As described above, according to the bump electrode forming method of the semiconductor device of the present invention, the undulation of the circuit board is not absorbed by the insulating layer, but the bumps of the bare chip IC are plastically deformed. As a result, stable mounting quality can be achieved, and a highly reliable semiconductor device mounting structure can be provided.

[Brief description of the drawings]

FIG. 1 is a sectional view of a mounting structure according to a first embodiment of the present invention.

FIG. 2 is a sectional view of a mounting structure according to a second embodiment of the present invention.

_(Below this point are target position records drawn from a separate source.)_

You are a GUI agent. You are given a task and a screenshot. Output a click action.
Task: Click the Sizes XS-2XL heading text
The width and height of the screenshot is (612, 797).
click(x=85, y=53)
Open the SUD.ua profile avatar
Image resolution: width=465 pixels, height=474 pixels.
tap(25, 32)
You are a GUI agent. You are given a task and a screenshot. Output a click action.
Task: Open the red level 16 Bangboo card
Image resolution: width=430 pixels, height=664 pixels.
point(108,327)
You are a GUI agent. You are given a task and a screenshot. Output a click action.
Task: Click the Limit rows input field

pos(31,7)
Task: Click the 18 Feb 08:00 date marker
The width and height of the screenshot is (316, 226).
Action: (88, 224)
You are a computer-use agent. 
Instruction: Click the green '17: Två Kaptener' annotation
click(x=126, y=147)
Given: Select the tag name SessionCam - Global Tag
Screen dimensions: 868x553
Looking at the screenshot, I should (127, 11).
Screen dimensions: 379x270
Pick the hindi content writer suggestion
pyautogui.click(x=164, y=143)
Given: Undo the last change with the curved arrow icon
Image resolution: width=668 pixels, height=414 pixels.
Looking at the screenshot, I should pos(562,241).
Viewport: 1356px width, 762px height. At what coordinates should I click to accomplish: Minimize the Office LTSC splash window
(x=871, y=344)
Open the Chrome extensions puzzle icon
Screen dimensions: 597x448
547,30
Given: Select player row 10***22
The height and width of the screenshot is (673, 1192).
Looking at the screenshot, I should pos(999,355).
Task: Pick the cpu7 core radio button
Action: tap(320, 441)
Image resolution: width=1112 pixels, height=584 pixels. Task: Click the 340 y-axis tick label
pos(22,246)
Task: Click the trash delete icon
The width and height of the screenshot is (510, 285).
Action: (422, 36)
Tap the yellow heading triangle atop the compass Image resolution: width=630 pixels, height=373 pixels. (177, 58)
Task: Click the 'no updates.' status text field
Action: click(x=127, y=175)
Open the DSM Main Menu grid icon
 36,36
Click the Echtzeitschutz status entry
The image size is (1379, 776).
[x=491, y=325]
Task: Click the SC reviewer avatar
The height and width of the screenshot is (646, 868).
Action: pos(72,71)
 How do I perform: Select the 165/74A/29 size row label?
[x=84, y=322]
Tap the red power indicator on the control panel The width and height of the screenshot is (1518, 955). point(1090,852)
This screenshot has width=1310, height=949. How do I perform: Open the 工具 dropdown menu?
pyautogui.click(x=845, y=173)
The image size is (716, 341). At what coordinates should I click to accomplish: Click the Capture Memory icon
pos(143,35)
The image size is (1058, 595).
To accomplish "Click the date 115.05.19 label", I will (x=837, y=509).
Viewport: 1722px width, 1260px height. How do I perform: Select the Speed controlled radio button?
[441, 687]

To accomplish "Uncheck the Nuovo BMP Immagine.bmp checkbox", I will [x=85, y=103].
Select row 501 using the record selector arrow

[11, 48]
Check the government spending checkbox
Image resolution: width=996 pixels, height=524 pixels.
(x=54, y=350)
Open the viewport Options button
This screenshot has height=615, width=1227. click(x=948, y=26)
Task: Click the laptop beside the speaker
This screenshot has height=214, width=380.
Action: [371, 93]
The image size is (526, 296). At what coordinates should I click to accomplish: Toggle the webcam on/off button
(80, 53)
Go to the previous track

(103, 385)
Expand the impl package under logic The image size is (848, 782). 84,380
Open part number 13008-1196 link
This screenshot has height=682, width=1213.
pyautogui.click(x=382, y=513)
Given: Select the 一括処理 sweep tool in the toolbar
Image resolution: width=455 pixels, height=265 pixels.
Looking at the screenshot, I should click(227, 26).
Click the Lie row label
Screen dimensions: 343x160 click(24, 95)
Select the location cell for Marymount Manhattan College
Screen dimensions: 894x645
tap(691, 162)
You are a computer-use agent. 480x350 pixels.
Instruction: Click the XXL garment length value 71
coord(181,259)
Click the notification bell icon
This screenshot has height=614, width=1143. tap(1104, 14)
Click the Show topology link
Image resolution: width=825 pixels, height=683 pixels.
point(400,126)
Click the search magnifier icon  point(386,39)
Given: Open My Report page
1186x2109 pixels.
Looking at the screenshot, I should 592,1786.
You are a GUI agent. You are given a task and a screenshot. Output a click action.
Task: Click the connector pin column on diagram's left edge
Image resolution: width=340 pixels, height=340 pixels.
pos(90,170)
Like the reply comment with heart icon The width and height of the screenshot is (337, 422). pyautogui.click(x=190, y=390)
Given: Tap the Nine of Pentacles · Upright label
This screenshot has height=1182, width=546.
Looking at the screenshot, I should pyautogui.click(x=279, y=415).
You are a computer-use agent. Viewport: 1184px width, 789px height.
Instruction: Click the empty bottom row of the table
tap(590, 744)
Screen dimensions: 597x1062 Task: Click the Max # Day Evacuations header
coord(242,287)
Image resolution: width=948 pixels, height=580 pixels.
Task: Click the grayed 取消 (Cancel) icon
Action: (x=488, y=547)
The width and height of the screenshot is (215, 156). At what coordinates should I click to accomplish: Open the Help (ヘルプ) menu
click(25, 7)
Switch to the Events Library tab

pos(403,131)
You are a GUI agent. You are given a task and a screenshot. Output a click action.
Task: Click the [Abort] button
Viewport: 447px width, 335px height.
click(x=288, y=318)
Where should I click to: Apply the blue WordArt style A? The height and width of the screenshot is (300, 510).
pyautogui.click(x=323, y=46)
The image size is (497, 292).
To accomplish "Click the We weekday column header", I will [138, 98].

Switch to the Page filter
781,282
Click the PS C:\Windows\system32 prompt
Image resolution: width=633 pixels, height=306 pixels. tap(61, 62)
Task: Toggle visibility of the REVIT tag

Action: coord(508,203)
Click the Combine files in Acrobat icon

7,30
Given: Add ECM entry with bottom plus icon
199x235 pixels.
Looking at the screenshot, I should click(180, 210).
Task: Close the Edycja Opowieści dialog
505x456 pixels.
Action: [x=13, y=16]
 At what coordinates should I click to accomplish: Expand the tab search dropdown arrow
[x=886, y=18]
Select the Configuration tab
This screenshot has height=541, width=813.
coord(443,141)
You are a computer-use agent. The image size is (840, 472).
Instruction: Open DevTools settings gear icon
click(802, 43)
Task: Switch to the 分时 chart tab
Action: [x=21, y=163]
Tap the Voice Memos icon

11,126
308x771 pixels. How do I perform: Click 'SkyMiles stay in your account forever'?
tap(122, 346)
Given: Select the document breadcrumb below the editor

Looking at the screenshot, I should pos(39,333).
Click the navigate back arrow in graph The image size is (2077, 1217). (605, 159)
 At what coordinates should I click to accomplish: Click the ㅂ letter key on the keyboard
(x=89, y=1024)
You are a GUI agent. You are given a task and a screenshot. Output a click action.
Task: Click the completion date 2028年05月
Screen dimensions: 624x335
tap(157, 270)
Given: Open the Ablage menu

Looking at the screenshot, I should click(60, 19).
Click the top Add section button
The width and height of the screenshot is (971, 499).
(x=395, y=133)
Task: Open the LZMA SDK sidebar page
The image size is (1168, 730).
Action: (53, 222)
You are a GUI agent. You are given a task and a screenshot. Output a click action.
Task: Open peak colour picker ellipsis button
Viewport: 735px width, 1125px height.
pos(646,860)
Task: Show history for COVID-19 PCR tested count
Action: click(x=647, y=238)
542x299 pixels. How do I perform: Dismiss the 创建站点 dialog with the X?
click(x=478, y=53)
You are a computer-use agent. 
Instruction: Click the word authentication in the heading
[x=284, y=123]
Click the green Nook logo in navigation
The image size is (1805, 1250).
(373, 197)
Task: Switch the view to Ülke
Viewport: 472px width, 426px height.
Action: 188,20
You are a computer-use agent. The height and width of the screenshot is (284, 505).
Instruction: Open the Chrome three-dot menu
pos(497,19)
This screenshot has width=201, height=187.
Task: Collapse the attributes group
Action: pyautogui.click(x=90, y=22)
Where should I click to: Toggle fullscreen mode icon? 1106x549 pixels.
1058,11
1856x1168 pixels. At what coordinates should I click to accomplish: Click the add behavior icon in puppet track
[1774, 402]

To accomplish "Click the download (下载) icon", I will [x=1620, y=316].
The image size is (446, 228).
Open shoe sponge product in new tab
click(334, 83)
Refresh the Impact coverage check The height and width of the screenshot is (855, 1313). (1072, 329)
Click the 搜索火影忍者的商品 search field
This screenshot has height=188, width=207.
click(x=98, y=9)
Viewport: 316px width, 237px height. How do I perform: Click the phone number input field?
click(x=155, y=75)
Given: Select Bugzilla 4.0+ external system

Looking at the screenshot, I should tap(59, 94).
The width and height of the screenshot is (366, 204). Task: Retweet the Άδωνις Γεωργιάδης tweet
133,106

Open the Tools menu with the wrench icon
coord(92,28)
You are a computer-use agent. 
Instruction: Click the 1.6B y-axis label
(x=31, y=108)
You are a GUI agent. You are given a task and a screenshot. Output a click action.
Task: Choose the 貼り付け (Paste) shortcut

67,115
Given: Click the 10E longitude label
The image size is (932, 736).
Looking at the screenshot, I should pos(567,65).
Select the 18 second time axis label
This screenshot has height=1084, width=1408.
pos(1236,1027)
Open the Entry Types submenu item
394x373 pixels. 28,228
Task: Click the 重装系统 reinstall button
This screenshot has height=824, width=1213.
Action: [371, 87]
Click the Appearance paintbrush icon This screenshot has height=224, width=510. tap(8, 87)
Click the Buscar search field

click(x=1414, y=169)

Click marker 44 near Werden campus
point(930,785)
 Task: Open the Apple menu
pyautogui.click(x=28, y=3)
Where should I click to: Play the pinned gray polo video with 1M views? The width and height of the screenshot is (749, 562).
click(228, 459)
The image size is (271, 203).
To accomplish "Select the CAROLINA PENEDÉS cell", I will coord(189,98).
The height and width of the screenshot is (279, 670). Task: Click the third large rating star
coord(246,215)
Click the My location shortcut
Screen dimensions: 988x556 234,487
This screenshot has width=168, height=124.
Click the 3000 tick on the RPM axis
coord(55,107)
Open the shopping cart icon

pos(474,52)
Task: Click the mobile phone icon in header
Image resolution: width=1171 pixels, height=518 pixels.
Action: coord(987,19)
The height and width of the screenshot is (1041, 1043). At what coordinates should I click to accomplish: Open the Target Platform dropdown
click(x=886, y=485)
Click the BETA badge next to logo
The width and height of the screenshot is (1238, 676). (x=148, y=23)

FIG. 3 shows a cross-sectional view of a conventional mounting structure.

[Explanation of symbols]

 DESCRIPTION OF SYMBOLS 1 ... Bare chip IC 2 ... Circuit board 3 ... Component mounting surface 5 ... Electrode 6 ... Solder resist 7 ... Active surface 8 ... Bump 9 ... Unevenness 10 ... Insulating layer 11 ... Second layer wiring pattern 12 ... 3rd layer wiring pattern DESCRIPTION OF SYMBOLS 21 ... Stage 22 ... Pressure tool 23 ... Heating / pressure tool 24 ... Anisotropic conductive film 25 ... Insulating resin 26 ... Conductive particles 30 ... Lead 31 ... Heating table 32 ... Bonding tool

Claims (5)

[Claims] 1. A bump electrode forming method for a semiconductor device, comprising: forming a bump electrode on an aluminum electrode pad of the semiconductor device in a bump forming step of the semiconductor device, and then shaping the bump electrode into an uneven shape. . 2. The method according to claim 1, wherein the bump electrode is made of gold. 3. The method according to claim 1, wherein the bump electrode is formed by a plating method. 4. The method according to claim 1, wherein the bump electrodes are formed by a ball bonding method. 5. The method according to claim 1, wherein the bump electrode is formed by a transfer bump method.